Critical and Historical Essays — Volume 1 eBook

This eBook from the Gutenberg Project consists of approximately 1,030 pages of information about Critical and Historical Essays — Volume 1.

Critical and Historical Essays — Volume 1 eBook

This eBook from the Gutenberg Project consists of approximately 1,030 pages of information about Critical and Historical Essays — Volume 1.

To investigate and classify the causes of so great a change would require far more thought, and far more space, than we at present have to bestow.  But some of them are obvious.  During the contest which the Parliament carried on against the Stuarts, it had only to cheek and complain.  It has since had to govern.  As an attacking body, it could select its points of attack, and it naturally chose those on which it was likely to receive public support.  As a ruling body, it has neither the same liberty of choice, nor the same motives to gratify the people.  With the power of an executive government, it has drawn to itself some of the vices, and all the unpopularity of an executive government.  On the House of Commons above all, possessed as it is of the public purse, and consequently of the public sword, the nation throws all the blame of an ill-conducted war, of a blundering negotiation, of a disgraceful treaty, of an embarrassing commercial crisis.  The delays of the Court of Chancery, the misconduct of a judge at Van Diemen’s Land, any thing, in short, which in any part of the administration any person feels as a grievance, is attributed to the tyranny, or at least to the negligence, of that all-powerful body.  Private individuals pester it with their wrongs and claims.  A merchant appeals to it from the Courts of Rio Janeiro or St.
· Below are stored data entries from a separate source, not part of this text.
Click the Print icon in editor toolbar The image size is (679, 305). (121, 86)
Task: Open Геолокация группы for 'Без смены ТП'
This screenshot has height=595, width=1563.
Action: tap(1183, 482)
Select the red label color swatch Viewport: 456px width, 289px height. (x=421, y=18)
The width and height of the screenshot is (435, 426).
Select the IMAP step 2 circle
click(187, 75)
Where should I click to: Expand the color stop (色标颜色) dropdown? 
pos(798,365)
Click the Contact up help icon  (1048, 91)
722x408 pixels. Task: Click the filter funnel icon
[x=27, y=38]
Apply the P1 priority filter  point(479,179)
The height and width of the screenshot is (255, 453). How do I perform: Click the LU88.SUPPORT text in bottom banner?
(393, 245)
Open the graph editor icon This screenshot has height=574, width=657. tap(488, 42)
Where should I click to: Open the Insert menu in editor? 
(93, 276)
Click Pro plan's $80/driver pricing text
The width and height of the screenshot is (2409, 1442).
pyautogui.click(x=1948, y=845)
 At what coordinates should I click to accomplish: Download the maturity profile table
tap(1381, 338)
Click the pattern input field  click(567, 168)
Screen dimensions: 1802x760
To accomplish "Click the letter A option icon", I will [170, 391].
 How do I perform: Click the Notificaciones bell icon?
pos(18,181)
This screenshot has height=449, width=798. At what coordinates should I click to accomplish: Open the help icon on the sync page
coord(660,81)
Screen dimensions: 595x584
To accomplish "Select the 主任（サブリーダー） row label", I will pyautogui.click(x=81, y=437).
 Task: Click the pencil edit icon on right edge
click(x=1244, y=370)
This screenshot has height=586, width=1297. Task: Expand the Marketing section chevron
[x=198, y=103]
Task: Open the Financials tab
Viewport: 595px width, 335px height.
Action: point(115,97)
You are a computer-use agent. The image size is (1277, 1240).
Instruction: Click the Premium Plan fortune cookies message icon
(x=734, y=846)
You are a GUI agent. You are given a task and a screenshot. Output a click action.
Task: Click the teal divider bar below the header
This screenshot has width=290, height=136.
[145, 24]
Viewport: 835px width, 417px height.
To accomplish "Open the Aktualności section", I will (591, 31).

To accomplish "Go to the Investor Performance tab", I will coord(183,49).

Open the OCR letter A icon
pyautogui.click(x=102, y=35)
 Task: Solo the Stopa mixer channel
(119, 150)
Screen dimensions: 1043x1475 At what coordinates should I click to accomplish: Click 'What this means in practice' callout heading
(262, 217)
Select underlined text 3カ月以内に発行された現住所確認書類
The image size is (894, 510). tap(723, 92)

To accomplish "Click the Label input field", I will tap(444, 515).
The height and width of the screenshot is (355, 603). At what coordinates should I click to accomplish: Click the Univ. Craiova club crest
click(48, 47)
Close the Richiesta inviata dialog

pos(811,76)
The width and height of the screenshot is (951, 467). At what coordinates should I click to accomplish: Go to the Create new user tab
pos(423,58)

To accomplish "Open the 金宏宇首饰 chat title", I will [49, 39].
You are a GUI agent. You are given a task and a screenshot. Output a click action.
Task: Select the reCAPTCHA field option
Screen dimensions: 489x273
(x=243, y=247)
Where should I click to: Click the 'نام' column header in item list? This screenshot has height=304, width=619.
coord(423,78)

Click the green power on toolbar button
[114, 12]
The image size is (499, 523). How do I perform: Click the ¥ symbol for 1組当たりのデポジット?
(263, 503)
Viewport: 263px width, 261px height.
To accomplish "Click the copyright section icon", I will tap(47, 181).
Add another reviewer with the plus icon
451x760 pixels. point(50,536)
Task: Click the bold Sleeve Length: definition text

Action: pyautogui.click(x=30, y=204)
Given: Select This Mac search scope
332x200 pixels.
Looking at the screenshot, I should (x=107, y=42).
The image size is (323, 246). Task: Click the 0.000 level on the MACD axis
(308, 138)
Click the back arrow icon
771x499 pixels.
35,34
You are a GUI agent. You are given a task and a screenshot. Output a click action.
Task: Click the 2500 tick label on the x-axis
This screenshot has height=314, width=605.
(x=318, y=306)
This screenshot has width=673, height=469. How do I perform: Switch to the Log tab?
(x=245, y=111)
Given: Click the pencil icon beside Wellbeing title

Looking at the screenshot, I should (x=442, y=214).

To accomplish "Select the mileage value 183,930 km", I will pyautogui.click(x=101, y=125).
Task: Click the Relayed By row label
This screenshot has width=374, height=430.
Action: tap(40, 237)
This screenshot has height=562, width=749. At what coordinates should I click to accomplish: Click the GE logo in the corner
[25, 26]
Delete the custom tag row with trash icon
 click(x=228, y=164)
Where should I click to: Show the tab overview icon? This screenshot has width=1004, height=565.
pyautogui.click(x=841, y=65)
Petersburg.  A historical painter complains to it that his department of art finds no encouragement.  Anciently the Parliament resembled a member of opposition, from whom no places are expected, who is not expected to confer favours and propose measures, but merely to watch and censure, and who may, therefore, unless he is grossly injudicious, be popular with the great body of the community.  The Parliament now resembles the same person put into office, surrounded by petitioners whom twenty times his patronage would not satisfy, stunned with complaints, buried in memorials, compelled by the duties of his station to bring forward measures similar to those which he was formerly accustomed to observe and to check, and perpetually encountered by objections similar to those which it was formerly his business to raise.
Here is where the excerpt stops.